# [Excerpt provided]
========================

# Help with blisters while touring



## GregT943 (Apr 1, 2019)

My wife has 32 TM2 XLT boots for split boarding. She develops these blisters on the inside of both heels on the inside near her Achilles. She doesn't feel her heel moving at all, and the outside and back of her heels are fine, which is where you would expect blisters to form if her heel was slipping. I think the friction is simply being produced from her ankle flexing slightly during touring? Any ideas on how to prevent this? Anyone have issues like this before and figured out how to stop it from happening? Also she rides 32 TM2 double boas on her solid board with no issues, so the problem occurs only during touring. Her boots are sized properly and they have been heat molded.

She uses Darn Tough Function 5 snowboard socks - Darn tough Function 5 socks

This is where she is getting the blisters since it's hard to explain where they are forming. This is the inside of her heel.


----------



## toaster (Jun 12, 2021)

As a former Outward Bound instructor I've seen TONS of blister issues from new boots, or boots that don't fit properly. The best solution I've come across is to cover the sensitive area with a patch of moleskin, then add a layer of duct tape over that. If there's an existing blister or open wound, cut the moleskin in the shape of a doughnut, then cover the entire thing with duct tape. The smooth surface on the duct tape reduces friction between the patch, sock and boot.


----------



## wrathfuldeity (Oct 5, 2007)

Perhaps try wearing a very thin hiking nylon liner and then a pair very thin smart wool snowboarding socks....so the rubbing occurs between the sock layers and not the sock and skin.


----------



## mark84 (Mar 10, 2019)

Had the same issue with Burton synthetic socks last season. I switched to smartwool phd socks and don`t get blisters since.


----------



## Etienne (Apr 2, 2021)

========================

[Target position records]
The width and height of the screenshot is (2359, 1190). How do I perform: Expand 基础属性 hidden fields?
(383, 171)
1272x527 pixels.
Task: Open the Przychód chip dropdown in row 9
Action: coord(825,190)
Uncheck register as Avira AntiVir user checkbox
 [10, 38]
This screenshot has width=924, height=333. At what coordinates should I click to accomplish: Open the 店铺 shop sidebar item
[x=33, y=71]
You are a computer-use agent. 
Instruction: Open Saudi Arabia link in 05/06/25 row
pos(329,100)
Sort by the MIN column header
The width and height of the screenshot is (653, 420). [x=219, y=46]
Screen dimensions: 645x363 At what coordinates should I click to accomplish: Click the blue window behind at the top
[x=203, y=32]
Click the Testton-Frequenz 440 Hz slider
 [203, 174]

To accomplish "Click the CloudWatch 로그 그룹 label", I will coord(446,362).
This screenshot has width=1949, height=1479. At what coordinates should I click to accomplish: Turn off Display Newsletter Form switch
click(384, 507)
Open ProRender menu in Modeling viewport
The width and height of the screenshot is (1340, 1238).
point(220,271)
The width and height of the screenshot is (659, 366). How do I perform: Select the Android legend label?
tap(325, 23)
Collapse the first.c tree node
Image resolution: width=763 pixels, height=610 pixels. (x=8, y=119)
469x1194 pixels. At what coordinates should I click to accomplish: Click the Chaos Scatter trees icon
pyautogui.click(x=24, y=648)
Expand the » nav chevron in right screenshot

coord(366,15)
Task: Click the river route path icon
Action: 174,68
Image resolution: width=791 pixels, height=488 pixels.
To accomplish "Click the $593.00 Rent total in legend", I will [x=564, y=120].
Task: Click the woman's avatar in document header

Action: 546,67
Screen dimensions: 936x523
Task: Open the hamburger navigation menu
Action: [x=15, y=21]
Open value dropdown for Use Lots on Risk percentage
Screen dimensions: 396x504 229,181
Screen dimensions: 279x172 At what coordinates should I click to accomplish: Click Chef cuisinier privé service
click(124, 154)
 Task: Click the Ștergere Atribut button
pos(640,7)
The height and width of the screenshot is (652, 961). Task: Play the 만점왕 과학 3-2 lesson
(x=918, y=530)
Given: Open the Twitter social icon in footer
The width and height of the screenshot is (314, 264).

========================

# [Written problem A]
Translate this sentence from the thread about blisters while touring into Spanish: "The smooth surface on the duct tape reduces friction between the patch, sock and boot."
# [Written problem B]
Return the part of the thread about blisters while touring starting with "As a former" and going on through "(Oct 5, 2007)".
# [Written problem C]
Take the thread about blisters while touring further from the point where it stops.
These records have no connection to the thread about blisters while touring.

# [Exercise answer A]
La superficie lisa de la cinta americana reduce la fricción entre el parche, el calcetín y la bota.

# [Exercise answer B]
As a former Outward Bound instructor I've seen TONS of blister issues from new boots, or boots that don't fit properly. The best solution I've come across is to cover the sensitive area with a patch of moleskin, then add a layer of duct tape over that. If there's an existing blister or open wound, cut the moleskin in the shape of a doughnut, then cover the entire thing with duct tape. The smooth surface on the duct tape reduces friction between the patch, sock and boot.


----------



## wrathfuldeity (Oct 5, 2007)

# [Exercise answer C]
I've had blisters in all kind of shoes, snowboard boots and socks… but also didn't have them while touring for hours and hours or running medium/long trail races. So there is a solution, that's the good news.

I think the most important part is the sock. If it doesn't move, it will protect you against everything. My snowboard boots have grown a bit to large and slightly move in them, especially uphill. Yet I don't have blisters while touring (while I sometimes did when riding inbound in the past) and I really feel it's just because I have the right socks. I use Stance and PHD merino ones for snowboarding and icebreakers and Norona for trail running (when I wear some).

Then it could be the boot itself. I had some hiking shoes that would just destroy my feet no matter what, while I could run 5 times longer in my trail running ones. A bit of physio tape did the trick, but really changing the shoes was the solution in the end.


----------



## GregT943 (Apr 1, 2019)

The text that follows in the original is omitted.